Interface element records:
——

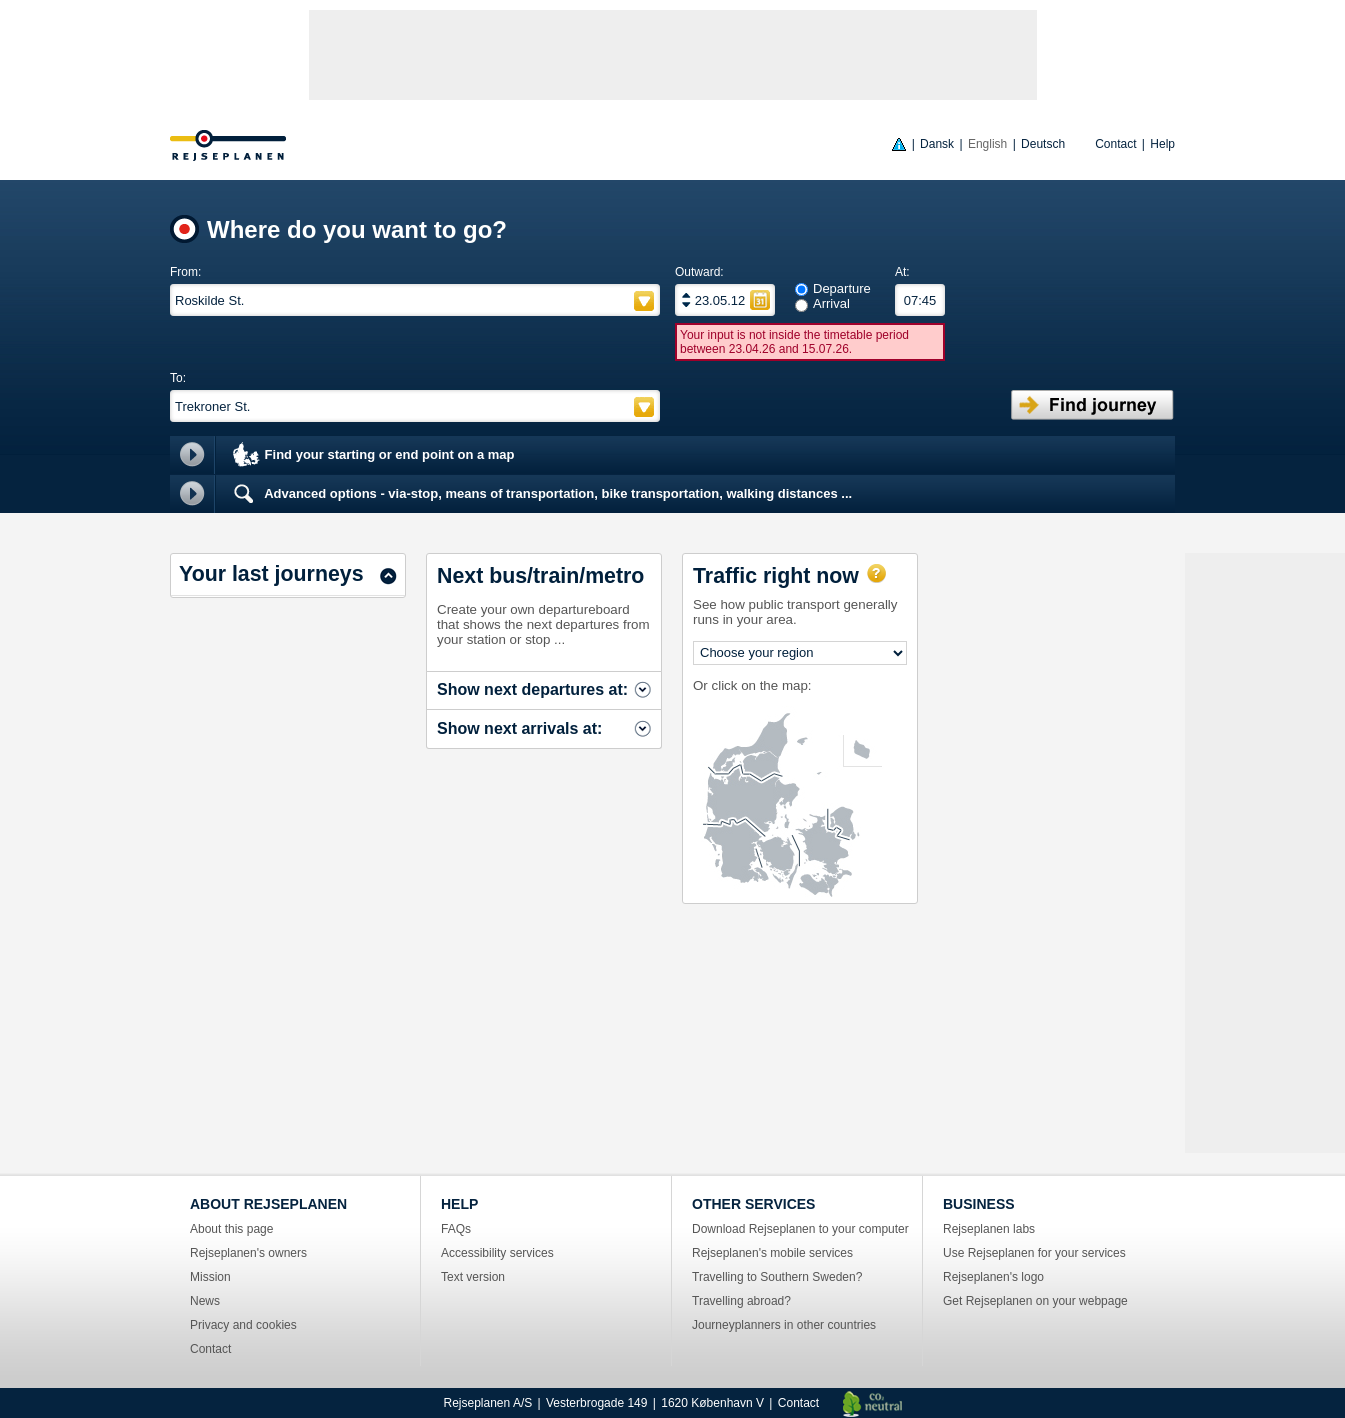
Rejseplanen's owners (248, 1253)
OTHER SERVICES (753, 1204)
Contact (1115, 144)
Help (1162, 144)
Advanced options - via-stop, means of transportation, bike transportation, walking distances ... (541, 494)
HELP (459, 1204)
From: (185, 272)
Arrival (831, 303)
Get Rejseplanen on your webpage (1035, 1301)
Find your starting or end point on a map (372, 456)
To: (178, 378)
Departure (842, 288)
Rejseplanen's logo (993, 1277)
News (205, 1301)
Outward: (699, 272)
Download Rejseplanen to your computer (800, 1229)
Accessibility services (497, 1253)
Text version (473, 1277)
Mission (210, 1277)
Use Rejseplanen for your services (1034, 1253)
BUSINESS (979, 1204)
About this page (231, 1229)
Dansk (937, 144)
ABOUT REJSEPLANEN (268, 1204)
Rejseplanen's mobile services (772, 1253)
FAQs (456, 1229)
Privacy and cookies (243, 1325)
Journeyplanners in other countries (784, 1325)
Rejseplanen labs (989, 1229)
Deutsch (1043, 144)
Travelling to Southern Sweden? (777, 1277)
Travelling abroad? (741, 1301)
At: (902, 272)
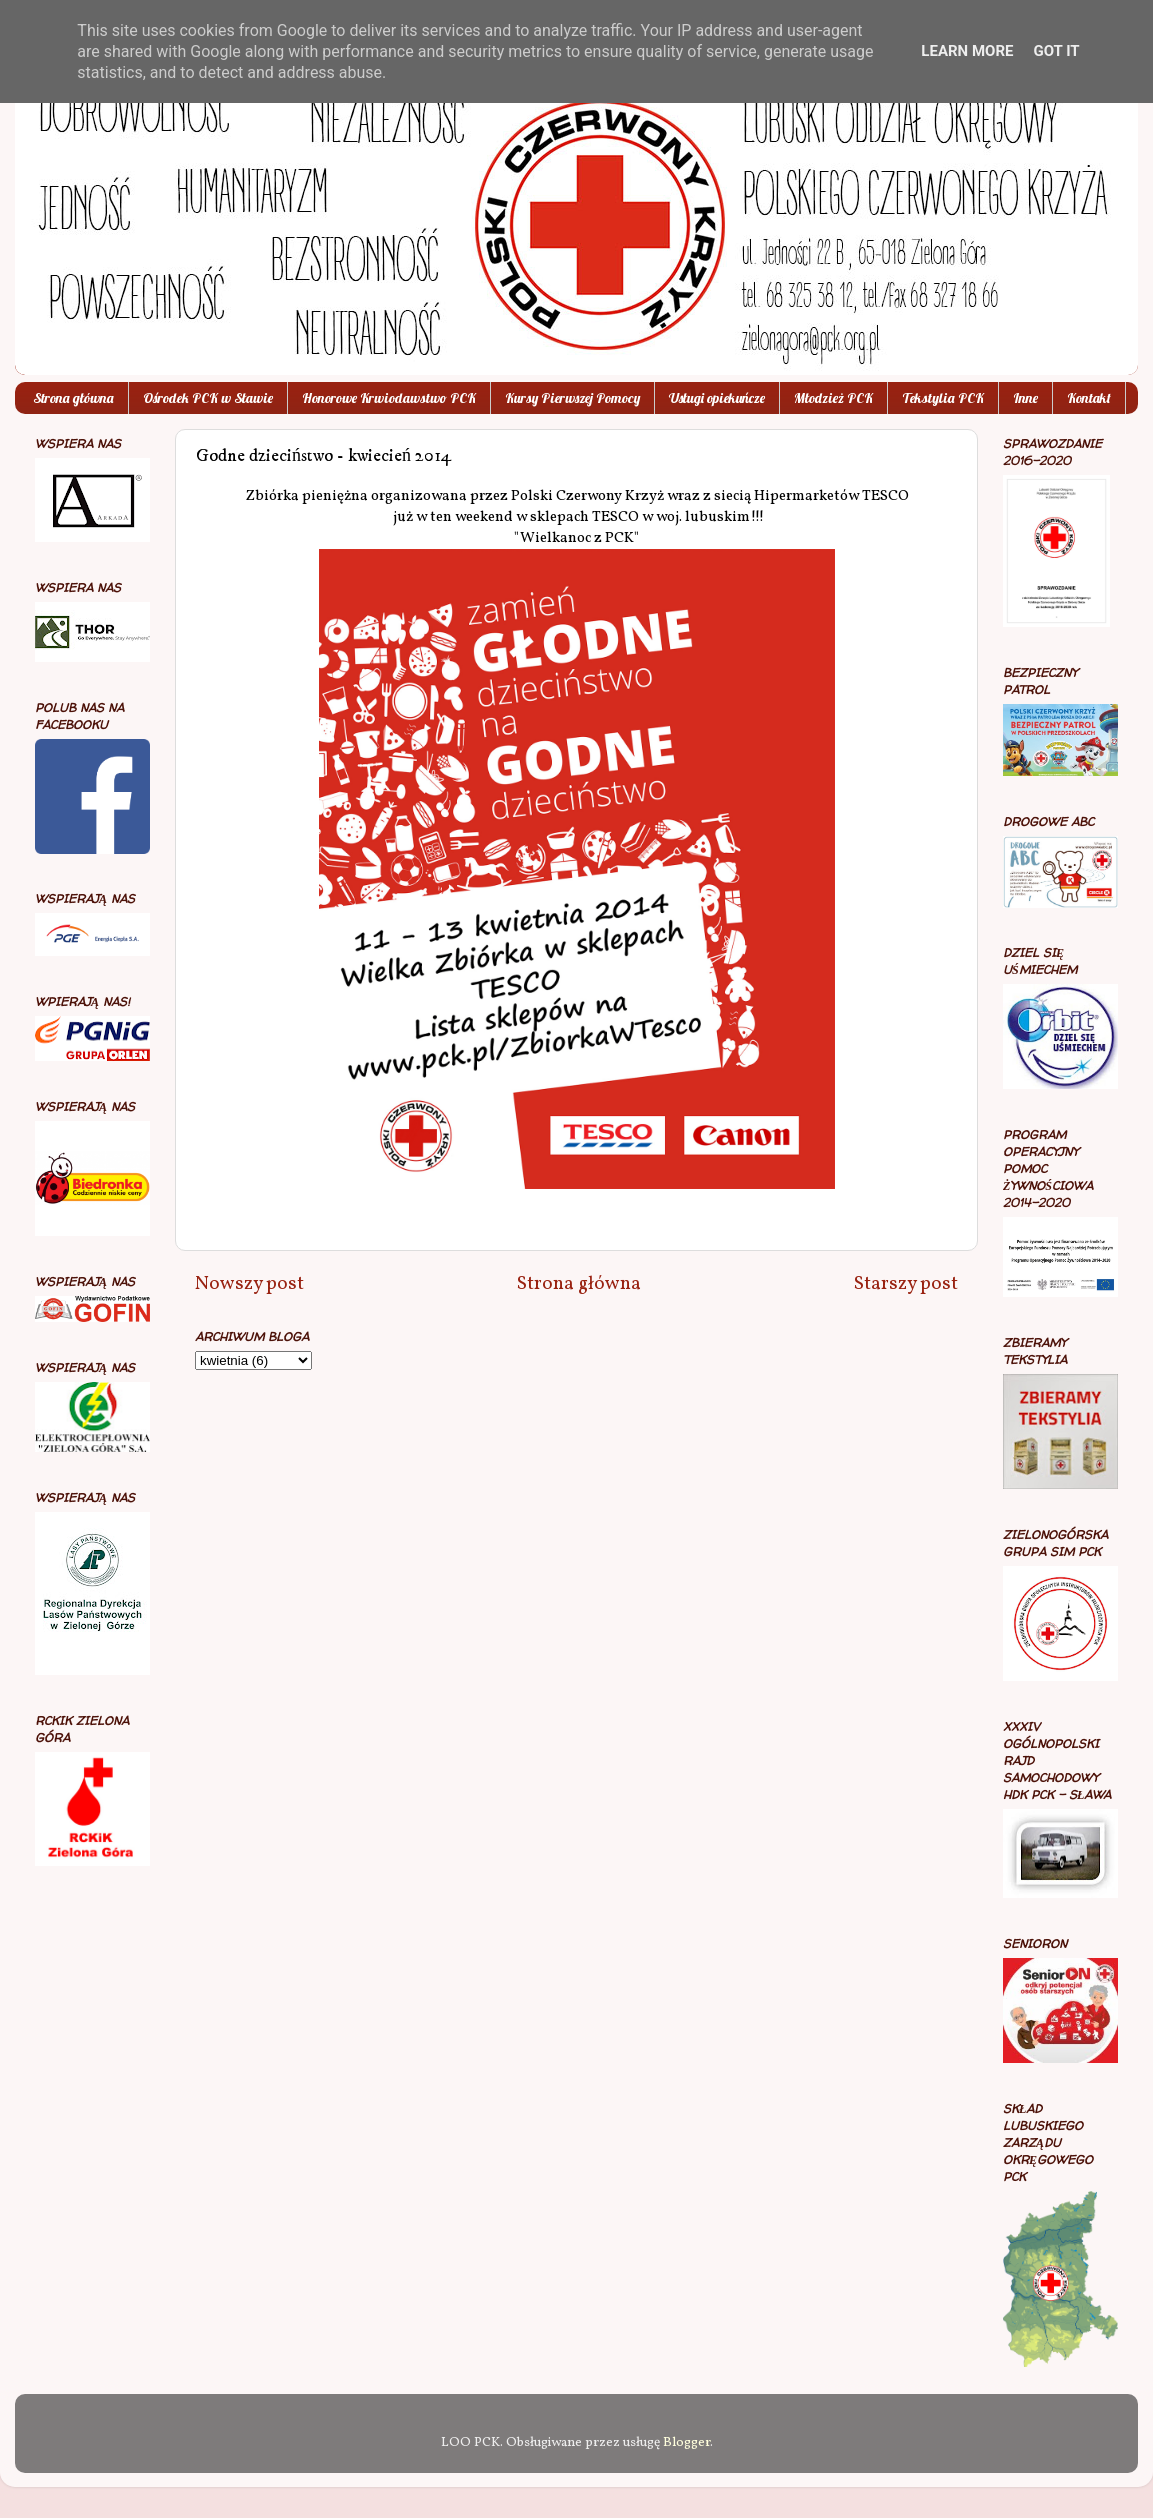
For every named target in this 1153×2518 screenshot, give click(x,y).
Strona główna (73, 398)
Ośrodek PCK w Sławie (208, 398)
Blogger (686, 2442)
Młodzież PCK (833, 398)
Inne (1025, 398)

——

## WHAT IS REQUIRED
Repeat the lines above word for word, from the start of the records through the line that contains "Outward: (699, 272)", with both ends included. Leave the pictures out of your answer.

## RESPONSE
Rejseplanen's owners (248, 1253)
OTHER SERVICES (753, 1204)
Contact (1115, 144)
Help (1162, 144)
Advanced options - via-stop, means of transportation, bike transportation, walking distances ... (541, 494)
HELP (459, 1204)
From: (185, 272)
Arrival (831, 303)
Get Rejseplanen on your webpage (1035, 1301)
Find your starting or end point on a map (372, 456)
To: (178, 378)
Departure (842, 288)
Rejseplanen's logo (993, 1277)
News (205, 1301)
Outward: (699, 272)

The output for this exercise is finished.